Tornassi indietro andrei a lavorare nei campi!
A parte gli scherzi, dilaga una così forte insoddisfazione tra i miei coetanei, uno sconforto generale in qualsiasi settore si cresca e si lavori, che mi fa riflettere su quanto l’opportunità (quando te la danno) di lavorare con le storie, la fantasia, sia una grande fortuna in termini di nutrimento del pensiero e finisco per rispondere che sì, lo rifarei.
La mia figura rispetto agli altri reparti ha lo svantaggio di rappresentare quasi un reparto a sé, nel senso che in merito alla divisione dei compiti all’interno della squadra di regia, quelli della segretaria di edizione prevedono un lavoro solitario. Gli altri reparti sono vere e proprie squadre ed è quello che un po’ gli invidio, ma basta che passi la prima settimana dall’inizio delle riprese, e ti senti un po’ al centro del mondo. Le scene si accumulano, i dettagli si perdono, e tutti vengono a chiedere a te! “Quante scene abbiamo girato? Qual era la battuta? Il cappotto infilato o no? Il vaso più a destra o a sinistra?” E’ bello.

– E se ti proponessero di cambiare reparto, quale sceglieresti?
Il lavoro dello scenografo mi affascina moltissimo, soprattutto quando si ha la possibilità di ricostruire ambienti di altre epoche oppure quando è necessario un lavoro cervellotico su come trasformare certi ambienti in modo da farli sembrare completamente diversi.

– Hai un desiderio professionale “proibito”? Un sogno nel cassetto?
Non ho abbandonato il sogno della regia, ma ogni cosa a suo tempo.

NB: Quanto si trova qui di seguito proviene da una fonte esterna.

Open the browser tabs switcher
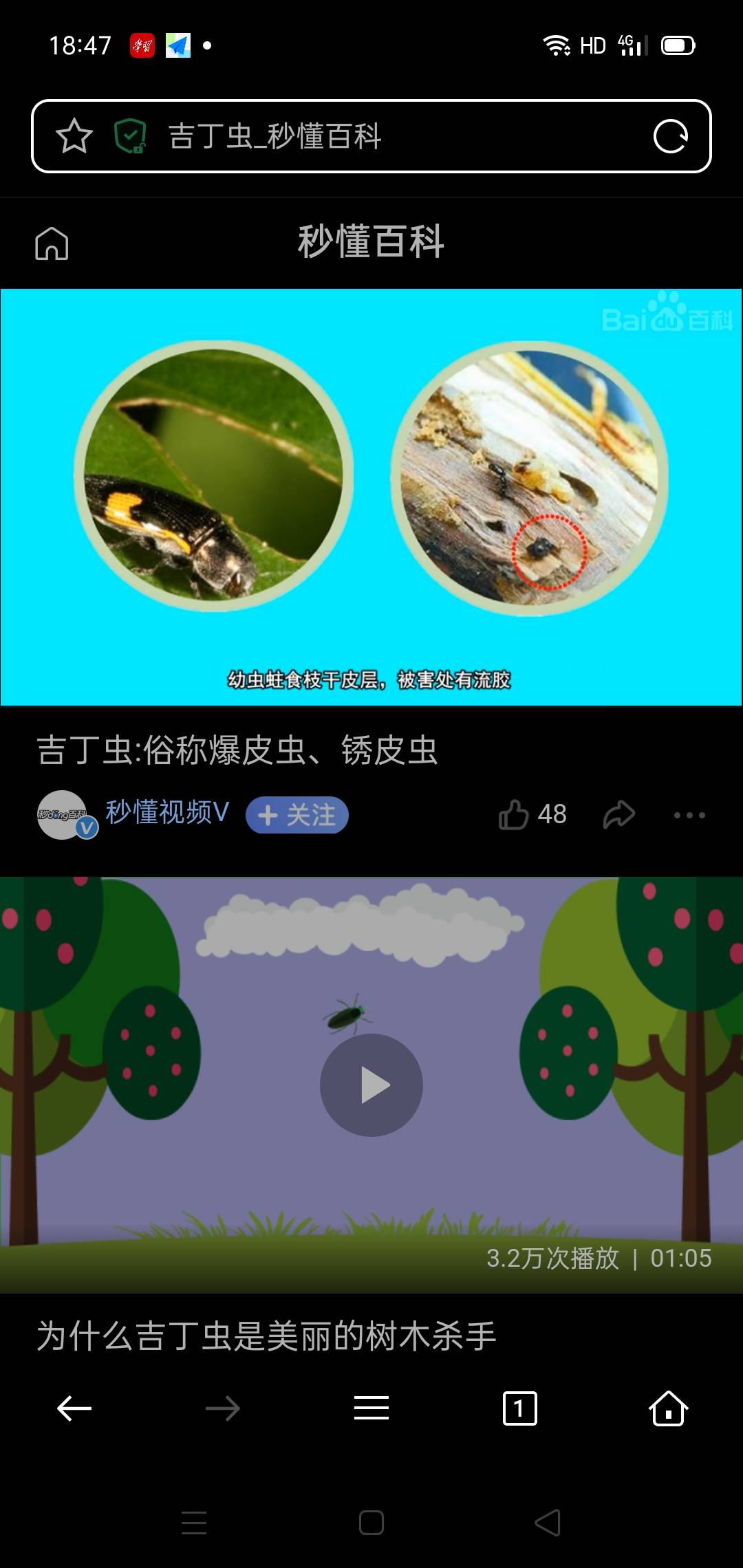Image resolution: width=743 pixels, height=1568 pixels. (x=520, y=1408)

– Un bilancio del 2013 e i progetti per il 2014
Il 2013 mi ha regalato due incontri spettacolari: ho avuto la fortuna di lavorare con Carmen Maura, la grande attrice di Almodovar, e con Rudger Hauer, il replicante di Blade Runner! Esperienze così ti sollevano da quel costante e sottile sconforto che ti porti dietro quando cerchi di barcamenarti nell’industria culturale italiana. Spero che questi film, nati e pensati in Italia ma con respiro internazionale, abbiano una bella vita una volta pronti. E spero soprattutto che il 2014 mi riservi altre sorprese così.

– Orson Welles ha detto “Il cinema è un mestiere… Nulla può essere paragonato al cinema. Il cinema appartiene al nostro tempo. E’ la cosa da fare”. Perché Giulia fa cinema oggi?
Citando un grande film recente, ti dico che lo faccio per la bellezza del gesto.
Sperando di coglierla sempre, resistendo a tutta questa spazzatura in circolazione che sempre di più risucchia le opportunità.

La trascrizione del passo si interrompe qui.